A strategic, or holistic, approach to the contact center strategy-setting process happens at the management level, allowing the ability to manipulate a high-level model on how their contact center operates and focusing on service delivery, cost, and revenue. Key decision makers can use strategic planning to evaluate widely different staffing options in support of changing business requirements, gain greater visibility into operations, and find a more optimal balance among cost, revenue, employee satisfaction, and customer service.
What Is Holistic Workforce Management? Holistic WFM is a closed-loop management process that begins with strategic long-term planning, continues with the execution components of tactical forecasting and scheduling, and follows with real-time intra-day management. The management loop is truly closed, however, by the inclusion of individual agent scorecards that show on a daily basis how agents are performing against their adherence goals. This closed-loop process is what helps secure positive behavior change and return on investment. Let’s take a closer look at how it all works.
Strategic Long-Term Planning: Strategic planning looks twelve to eighteen months ahead and is an operational model of the center. It uses historical call queues and answer resources data to create weekly or monthly high-level traffic forecasts reflecting seasonality and prevailing trends. Long-term planning isn’t about individual agent schedules. It’s focused on full-time equivalents (FTEs) and paid agent labor hours; it provides a mechanism wherein key operating assumptions are made explicit, including shrinkage, agent skill development curves, attrition patterns, agent career pathing, skill profiles and labor costs, and revenue numbers.
Strategic long-term planning allows contact centers to build a model, get a plan in place, and experiment with variables to understand “what if” scenarios for producing better customer experience at a lower cost. For example, what is the impact of cross-training staff, increasing self-service options, bringing new hires on board, adjusting average handle times (AHT) higher or lower, or making training investments? How will changes in call volume, service levels, or budget affect the center? A holistic approach to WFM can help answer these questions and more.
The Better the Forecast, the Better the Schedule: Once the long-term plan is in place, tactical forecasting looks ahead one to six weeks to ensure that the labor deployment curve, consisting of individual agent schedules, closely matching the forecasted demand curve. The solution to this puzzle begins with an accurate forecast. The forecasting engine typically references a defined historical period as the basis for a forecast. Often, better forecasts can be created by assigning weights to certain weeks in the historical baseline.
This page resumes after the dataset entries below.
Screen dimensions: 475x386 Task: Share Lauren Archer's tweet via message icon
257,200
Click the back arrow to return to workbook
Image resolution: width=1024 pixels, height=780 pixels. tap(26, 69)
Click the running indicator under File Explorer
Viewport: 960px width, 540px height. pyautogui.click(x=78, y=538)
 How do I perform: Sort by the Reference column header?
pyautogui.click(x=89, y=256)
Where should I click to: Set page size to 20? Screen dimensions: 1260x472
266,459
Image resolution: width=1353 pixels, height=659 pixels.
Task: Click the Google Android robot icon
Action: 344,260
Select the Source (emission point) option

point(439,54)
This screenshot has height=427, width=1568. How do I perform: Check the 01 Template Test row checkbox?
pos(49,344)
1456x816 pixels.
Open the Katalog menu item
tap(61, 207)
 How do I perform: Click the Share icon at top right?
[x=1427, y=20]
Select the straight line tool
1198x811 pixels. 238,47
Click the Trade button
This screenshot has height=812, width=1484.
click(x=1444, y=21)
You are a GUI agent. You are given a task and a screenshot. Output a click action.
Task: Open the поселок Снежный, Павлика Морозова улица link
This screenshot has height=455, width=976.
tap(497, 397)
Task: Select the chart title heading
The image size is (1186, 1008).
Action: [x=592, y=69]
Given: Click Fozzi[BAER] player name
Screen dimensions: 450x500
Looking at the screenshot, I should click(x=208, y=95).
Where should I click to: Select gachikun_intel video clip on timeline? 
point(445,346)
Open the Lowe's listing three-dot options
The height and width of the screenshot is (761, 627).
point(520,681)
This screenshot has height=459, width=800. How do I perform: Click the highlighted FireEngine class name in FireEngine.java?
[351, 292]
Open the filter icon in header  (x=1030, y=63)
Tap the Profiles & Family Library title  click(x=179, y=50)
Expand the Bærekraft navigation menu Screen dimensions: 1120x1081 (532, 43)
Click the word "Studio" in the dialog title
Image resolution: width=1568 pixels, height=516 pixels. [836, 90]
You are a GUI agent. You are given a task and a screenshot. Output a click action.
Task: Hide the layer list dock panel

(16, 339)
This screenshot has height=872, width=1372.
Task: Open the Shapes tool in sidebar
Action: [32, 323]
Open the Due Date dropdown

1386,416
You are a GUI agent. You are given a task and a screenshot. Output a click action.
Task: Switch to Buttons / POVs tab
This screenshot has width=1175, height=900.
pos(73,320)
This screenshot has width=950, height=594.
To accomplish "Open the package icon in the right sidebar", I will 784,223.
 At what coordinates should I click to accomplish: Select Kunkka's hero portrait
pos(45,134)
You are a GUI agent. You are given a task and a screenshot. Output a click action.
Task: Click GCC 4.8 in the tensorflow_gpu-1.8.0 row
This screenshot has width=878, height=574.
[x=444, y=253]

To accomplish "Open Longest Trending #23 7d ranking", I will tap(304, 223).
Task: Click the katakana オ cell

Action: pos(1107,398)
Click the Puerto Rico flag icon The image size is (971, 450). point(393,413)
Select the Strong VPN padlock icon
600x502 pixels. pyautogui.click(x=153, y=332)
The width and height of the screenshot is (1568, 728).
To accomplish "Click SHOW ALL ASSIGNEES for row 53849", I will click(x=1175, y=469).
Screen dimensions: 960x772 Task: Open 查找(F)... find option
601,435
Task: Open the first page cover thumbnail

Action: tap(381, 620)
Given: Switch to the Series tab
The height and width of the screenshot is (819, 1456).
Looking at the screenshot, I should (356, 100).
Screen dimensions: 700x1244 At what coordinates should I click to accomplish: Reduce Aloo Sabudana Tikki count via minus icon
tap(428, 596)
While historical forecasting generally drives the most accurate results, contact centers may choose alternative methods. One is a template-based forecast, where managers pick a specific week or weeks from the historical data and use that data set as a template to forecast demand. (The week of Thanksgiving in the United States is a perfect example in which template-based forecasting makes great sense.) The second is externally driven forecasting, where upcoming marketing or promotional campaigns drive the demand projections.
Once demand forecasts are set, proficiency-based scheduling is used to match the workforce with the workload. Proficiency is a measure of individual agent performance relative to the performance of other agents with that same skill. It’s not unreasonable to find a 3:1 spread between the highest and lowest performing agents within a skill group. Scheduling that factors in agent proficiency is a highly effective tactic, shown to produce less volatility in service levels.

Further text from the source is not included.